---------- Records for the exercise ----------

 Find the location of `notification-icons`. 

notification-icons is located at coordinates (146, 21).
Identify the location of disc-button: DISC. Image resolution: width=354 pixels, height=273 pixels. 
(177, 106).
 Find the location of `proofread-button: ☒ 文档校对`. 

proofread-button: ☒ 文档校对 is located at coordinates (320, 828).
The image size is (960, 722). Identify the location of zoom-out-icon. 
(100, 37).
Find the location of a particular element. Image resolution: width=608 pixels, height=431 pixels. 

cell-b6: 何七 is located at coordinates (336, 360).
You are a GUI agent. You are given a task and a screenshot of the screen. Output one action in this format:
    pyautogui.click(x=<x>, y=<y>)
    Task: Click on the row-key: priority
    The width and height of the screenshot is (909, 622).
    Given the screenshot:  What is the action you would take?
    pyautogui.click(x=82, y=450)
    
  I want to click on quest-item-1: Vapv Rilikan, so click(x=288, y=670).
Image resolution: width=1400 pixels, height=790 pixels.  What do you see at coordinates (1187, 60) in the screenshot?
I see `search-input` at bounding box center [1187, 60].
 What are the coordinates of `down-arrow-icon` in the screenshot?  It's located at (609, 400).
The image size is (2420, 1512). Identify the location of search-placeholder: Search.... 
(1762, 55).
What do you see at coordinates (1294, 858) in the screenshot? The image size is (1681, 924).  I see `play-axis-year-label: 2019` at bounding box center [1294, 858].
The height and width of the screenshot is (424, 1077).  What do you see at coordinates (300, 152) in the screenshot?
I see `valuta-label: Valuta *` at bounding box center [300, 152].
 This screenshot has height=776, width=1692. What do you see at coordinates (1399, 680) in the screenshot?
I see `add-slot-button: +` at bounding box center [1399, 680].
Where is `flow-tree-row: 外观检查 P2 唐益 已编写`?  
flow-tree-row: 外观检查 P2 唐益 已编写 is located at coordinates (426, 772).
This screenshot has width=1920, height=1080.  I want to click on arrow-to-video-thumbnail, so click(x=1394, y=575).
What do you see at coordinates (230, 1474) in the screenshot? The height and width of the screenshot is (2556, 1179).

----------

- **Requirement**: Can you recast all of the data above as a numbered list, leaving out the blank lines?

- **Output for this exercise**:
1.  Find the location of `notification-icons`. 
2. notification-icons is located at coordinates (146, 21).
3. Identify the location of disc-button: DISC. Image resolution: width=354 pixels, height=273 pixels. 
4. (177, 106).
5.  Find the location of `proofread-button: ☒ 文档校对`. 
6. proofread-button: ☒ 文档校对 is located at coordinates (320, 828).
7. The image size is (960, 722). Identify the location of zoom-out-icon. 
8. (100, 37).
9. Find the location of a particular element. Image resolution: width=608 pixels, height=431 pixels. 
10. cell-b6: 何七 is located at coordinates (336, 360).
11. You are a GUI agent. You are given a task and a screenshot of the screen. Output one action in this format:
12.     pyautogui.click(x=<x>, y=<y>)
13.     Task: Click on the row-key: priority
14.     The width and height of the screenshot is (909, 622).
15.     Given the screenshot:  What is the action you would take?
16.     pyautogui.click(x=82, y=450)
17.   I want to click on quest-item-1: Vapv Rilikan, so click(x=288, y=670).
18. Image resolution: width=1400 pixels, height=790 pixels.  What do you see at coordinates (1187, 60) in the screenshot?
19. I see `search-input` at bounding box center [1187, 60].
20.  What are the coordinates of `down-arrow-icon` in the screenshot?  It's located at (609, 400).
21. The image size is (2420, 1512). Identify the location of search-placeholder: Search.... 
22. (1762, 55).
23. What do you see at coordinates (1294, 858) in the screenshot? The image size is (1681, 924).  I see `play-axis-year-label: 2019` at bounding box center [1294, 858].
24. The height and width of the screenshot is (424, 1077).  What do you see at coordinates (300, 152) in the screenshot?
25. I see `valuta-label: Valuta *` at bounding box center [300, 152].
26.  This screenshot has height=776, width=1692. What do you see at coordinates (1399, 680) in the screenshot?
27. I see `add-slot-button: +` at bounding box center [1399, 680].
28. Where is `flow-tree-row: 外观检查 P2 唐益 已编写`?  
29. flow-tree-row: 外观检查 P2 唐益 已编写 is located at coordinates (426, 772).
30. This screenshot has width=1920, height=1080.  I want to click on arrow-to-video-thumbnail, so click(x=1394, y=575).
31. What do you see at coordinates (230, 1474) in the screenshot? The height and width of the screenshot is (2556, 1179).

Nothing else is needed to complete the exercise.